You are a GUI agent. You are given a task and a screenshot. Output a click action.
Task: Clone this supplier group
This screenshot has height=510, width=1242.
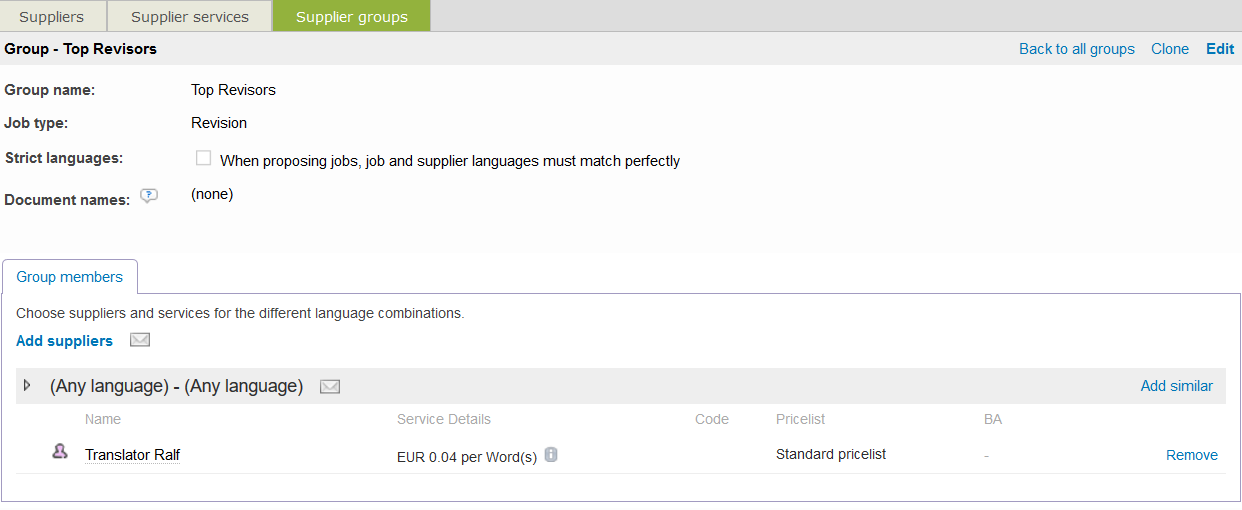click(1169, 49)
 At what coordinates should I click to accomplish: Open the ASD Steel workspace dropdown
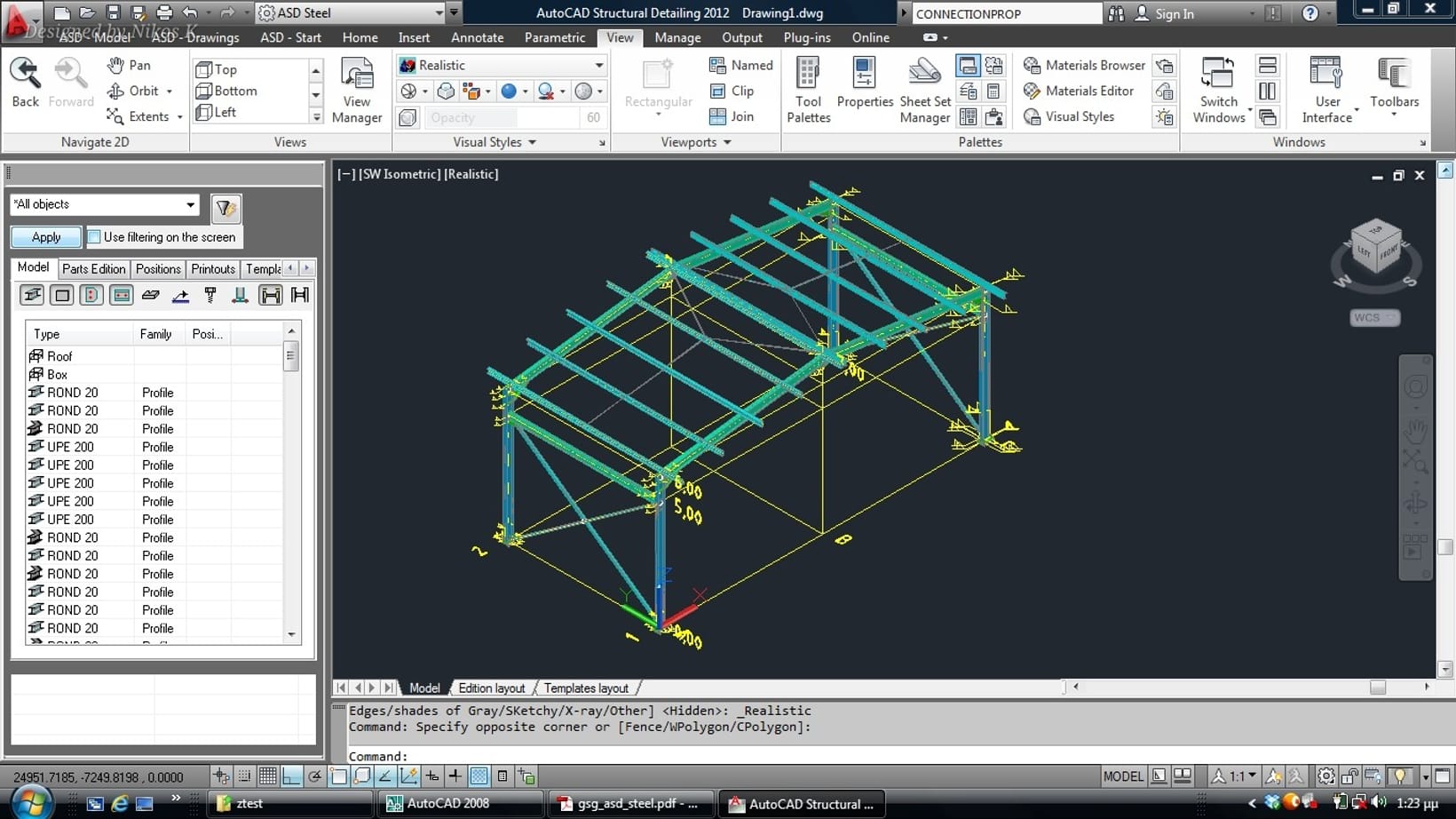pos(438,12)
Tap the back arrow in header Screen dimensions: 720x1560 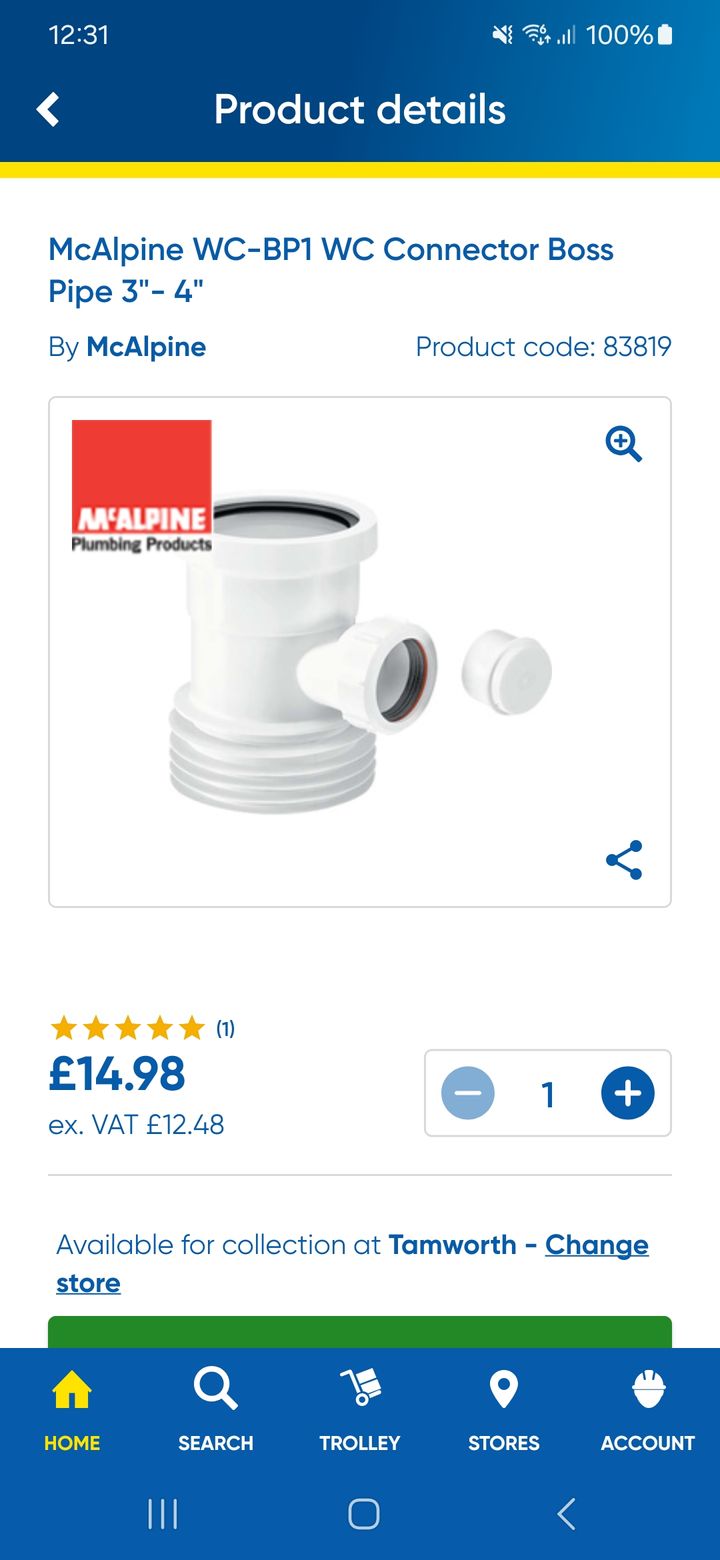(x=48, y=109)
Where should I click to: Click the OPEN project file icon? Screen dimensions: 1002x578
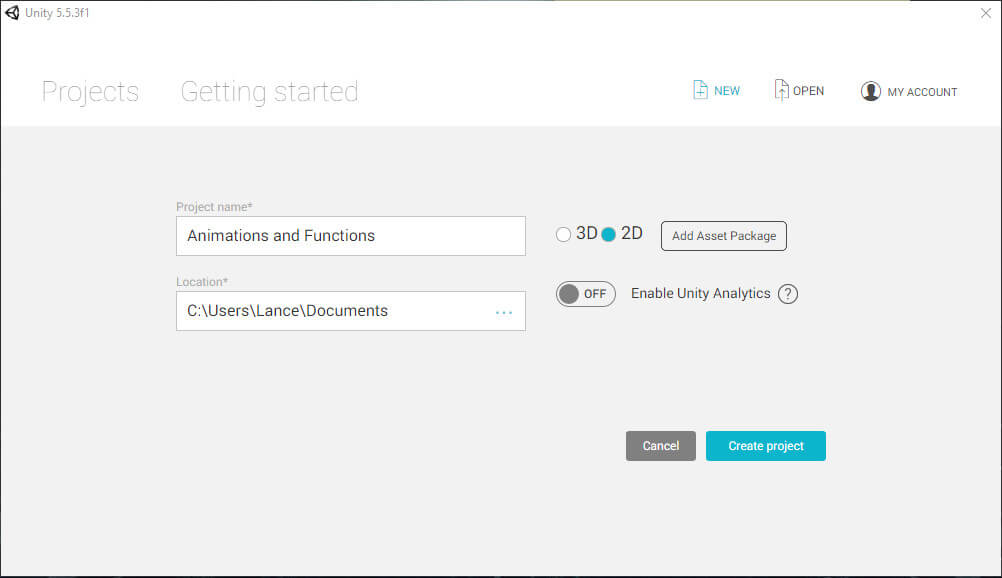coord(781,90)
━━━
Problem details.
The range to set down runs from the line containing "Where should I" through the final line of the data, both ends included; give it exactly and drop the pictures.

Finished exercise.
Where should I click to: Click the OPEN project file icon? Screen dimensions: 1002x578
coord(781,90)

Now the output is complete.